### Given text
Target prediction and validation

The criteria used for target identification were: maximum 1 mismatch between the 2nd and 9th nt, no mismatch at the 10th and 11th nts, maximum 4 mismatches after the 12th nt with no more than 2 consecutive mismatches and a calculated minimum free energy of at least 70% of a perfect complement between miRNA and its target (referred as target prediction score) [8, 9].

Targets were validated using a modified 5’RLM-RACE (RNA ligase-mediated rapid amplification of 5’ cDNA ends) assay. First, polyA mRNA was isolated from total RNA using PolyAtract mRNA isolation systems (Promega Z5300). 5’RLM-RACE was performed on the resulting mRNA preparation using Generacer Kit (Invitrogen, Carlsbad, CA, product No.450168) omitting calf intestinal phosphatase and tobacco acid pyrophosphatase steps to allow ligation of RNA adapter to cleaved transcripts. Nested PCR was performed (Primer sequences for PCR and nested-PCR in Additional file 4: Table S5) following cDNA synthesis and PCR products were gel purified using “Wizard SV gel and PCR clean up system” (Promega, Madison, WI, product No. A9682) and then cloned using “TOPO TA Cloning kit for sequencing” (Invitrogen, Carlsbad, CA, product No. K4575) and sequenced (Beckman Coulter Genomics, Boston, MA).

Tissue harvest and RNA isolation

For expression analysis in different soybean organs, samples were collected from: root, stem and young leaves of 12 days old plants, 14dpi mature nodules, flowers and young pods. A biological replicate that included the tissues of minimum 10 plants and three technical replicates were performed. All tissues were immediately frozen in liquid N2 and stored at −80°C. All root tissues harvested were first washed thoroughly and blot dried.

### Stored data entries
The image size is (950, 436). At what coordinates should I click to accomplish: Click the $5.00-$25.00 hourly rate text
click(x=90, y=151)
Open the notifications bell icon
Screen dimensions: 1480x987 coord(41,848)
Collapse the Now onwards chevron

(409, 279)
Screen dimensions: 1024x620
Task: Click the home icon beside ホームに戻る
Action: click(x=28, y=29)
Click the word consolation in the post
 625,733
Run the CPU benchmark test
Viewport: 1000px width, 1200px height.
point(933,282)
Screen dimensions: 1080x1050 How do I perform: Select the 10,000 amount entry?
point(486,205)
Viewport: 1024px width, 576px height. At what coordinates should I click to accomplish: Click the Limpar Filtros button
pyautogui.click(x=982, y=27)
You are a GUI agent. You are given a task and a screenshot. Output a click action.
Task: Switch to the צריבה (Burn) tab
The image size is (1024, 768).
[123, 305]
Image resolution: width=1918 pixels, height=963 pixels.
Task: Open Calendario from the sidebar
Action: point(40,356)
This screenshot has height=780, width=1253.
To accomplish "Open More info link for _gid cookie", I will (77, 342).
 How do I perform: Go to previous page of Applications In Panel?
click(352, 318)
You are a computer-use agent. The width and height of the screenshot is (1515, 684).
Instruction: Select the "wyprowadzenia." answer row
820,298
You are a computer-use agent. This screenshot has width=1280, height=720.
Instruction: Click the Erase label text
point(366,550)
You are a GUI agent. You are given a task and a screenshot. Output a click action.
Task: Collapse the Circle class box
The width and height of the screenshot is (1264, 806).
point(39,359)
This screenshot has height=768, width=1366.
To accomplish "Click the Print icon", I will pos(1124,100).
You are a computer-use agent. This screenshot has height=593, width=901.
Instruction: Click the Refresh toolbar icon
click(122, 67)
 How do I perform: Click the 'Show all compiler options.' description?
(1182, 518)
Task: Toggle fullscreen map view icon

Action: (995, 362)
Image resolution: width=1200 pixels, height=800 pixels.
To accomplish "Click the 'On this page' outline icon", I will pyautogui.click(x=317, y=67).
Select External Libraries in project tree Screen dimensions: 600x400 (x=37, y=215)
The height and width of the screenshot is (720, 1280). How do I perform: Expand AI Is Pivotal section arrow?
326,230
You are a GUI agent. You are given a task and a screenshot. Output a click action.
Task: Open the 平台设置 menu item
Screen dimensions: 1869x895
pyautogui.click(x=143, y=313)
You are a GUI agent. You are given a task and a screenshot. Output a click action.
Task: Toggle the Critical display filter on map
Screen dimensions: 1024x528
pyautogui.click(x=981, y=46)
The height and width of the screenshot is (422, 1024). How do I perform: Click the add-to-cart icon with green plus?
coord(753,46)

### Problems and tasks
• 1. In the methods excerpt, at what temperature were the tissues stored after freezing?
• 2. Rewrite the portion of the methods excerpt starting with "Tissue harvest and" and going on through "and blot dried.", with "soybean" replaced by "legume".
The listing has no connection to the methods excerpt.

### Written responses
• 1. At −80°C.

• 2.
Tissue harvest and RNA isolation

For expression analysis in different legume organs, samples were collected from: root, stem and young leaves of 12 days old plants, 14dpi mature nodules, flowers and young pods. A biological replicate that included the tissues of minimum 10 plants and three technical replicates were performed. All tissues were immediately frozen in liquid N2 and stored at −80°C. All root tissues harvested were first washed thoroughly and blot dried.